Choosing a good portioned snack that contains a mixture of proteins, carbohydrates and healthy fats will sustain you and help you feel full for a longer period of time.
Here are 5 Smart Snacks that can Help You Lose Weight
1. Whole-grain crackers with sliced tomato and part-skim cheese. Choose your favorite whole-grain crackers with your favorite part-skim cheese and sliced tomatoes. You can also substitute your whole-grain with 3 cups of air-popped popcorn or three-quarters of a cup whole-wheat pretzels with a part-skim mozzarella stick and a few cherry tomatoes. The cheese provides calcium, protein and some fat while the whole-grain is high in fiber and low in fat. The tomato gives you a healthy dose of vitamin C.

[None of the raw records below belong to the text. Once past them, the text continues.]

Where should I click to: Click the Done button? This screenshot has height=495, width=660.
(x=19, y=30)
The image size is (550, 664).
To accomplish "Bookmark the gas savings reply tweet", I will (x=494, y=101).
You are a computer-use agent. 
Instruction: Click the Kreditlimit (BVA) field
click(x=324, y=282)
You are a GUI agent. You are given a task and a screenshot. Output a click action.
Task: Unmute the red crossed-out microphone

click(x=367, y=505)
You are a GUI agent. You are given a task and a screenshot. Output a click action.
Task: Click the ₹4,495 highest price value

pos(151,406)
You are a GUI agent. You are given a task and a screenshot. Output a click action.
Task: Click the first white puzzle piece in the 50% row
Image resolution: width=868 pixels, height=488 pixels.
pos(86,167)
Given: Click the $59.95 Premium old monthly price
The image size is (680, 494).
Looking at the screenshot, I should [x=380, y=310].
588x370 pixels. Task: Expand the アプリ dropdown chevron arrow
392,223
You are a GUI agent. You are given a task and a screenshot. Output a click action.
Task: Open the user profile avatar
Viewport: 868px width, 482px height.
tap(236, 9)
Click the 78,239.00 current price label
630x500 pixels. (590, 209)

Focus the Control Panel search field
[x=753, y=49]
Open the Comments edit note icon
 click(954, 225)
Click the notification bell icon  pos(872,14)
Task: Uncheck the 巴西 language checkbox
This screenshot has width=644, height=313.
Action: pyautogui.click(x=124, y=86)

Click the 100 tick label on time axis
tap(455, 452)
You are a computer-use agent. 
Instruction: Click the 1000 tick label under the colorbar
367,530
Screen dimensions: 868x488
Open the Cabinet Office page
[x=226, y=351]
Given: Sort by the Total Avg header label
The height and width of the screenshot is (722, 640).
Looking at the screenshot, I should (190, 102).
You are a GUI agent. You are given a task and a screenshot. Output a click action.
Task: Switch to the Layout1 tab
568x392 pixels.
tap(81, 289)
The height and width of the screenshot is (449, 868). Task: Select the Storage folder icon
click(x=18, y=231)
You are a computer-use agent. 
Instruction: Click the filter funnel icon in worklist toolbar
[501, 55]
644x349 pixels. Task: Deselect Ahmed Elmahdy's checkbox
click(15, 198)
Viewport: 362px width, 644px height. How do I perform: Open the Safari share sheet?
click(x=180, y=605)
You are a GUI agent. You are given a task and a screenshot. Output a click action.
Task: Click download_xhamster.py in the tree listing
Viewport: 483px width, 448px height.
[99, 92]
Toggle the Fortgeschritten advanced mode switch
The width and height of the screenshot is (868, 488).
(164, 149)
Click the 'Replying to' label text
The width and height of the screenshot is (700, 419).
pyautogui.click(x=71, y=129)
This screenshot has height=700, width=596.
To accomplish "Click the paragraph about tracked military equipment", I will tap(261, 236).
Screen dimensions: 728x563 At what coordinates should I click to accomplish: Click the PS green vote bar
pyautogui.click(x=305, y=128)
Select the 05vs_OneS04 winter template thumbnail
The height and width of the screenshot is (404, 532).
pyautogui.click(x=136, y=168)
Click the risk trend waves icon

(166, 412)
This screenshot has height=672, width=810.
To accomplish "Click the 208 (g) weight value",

2. Greek-yogurt parfait. Greek low-fat yogurt with a mix of strawberries and bananas. This snack will provide you with a blend of carbohydrates, proteins and healthy fats.
3. An apple with nut butter. Take an apple and add a tablespoon of your favorite nut butter such as peanut butter or almond. The apple contains few calories and has lots of fiber while the nut butter will provide you with a blend of healthy fat and protein.
4. Veggies and hummus. Choose your favorite veggies such as broccoli, cucumbers and carrots and add 2 to 3 tablespoons hummus. The veggies are low in calories and high in fiber, nutrients and antioxidants while the hummus contains a blend of healthy fat and protein.
5. Vegetable bean soup. Your favorite vegetable bean soup is a great choice, as they contain the perfect blend of fiber, protein and carbohydrate. Some healthy choices include a bowl split-pea or lentil soup. Having soup as a snack will sustain you for several hours.
Just remember portion control, and make wise selections for snacks that are higher in protein and lower in calories.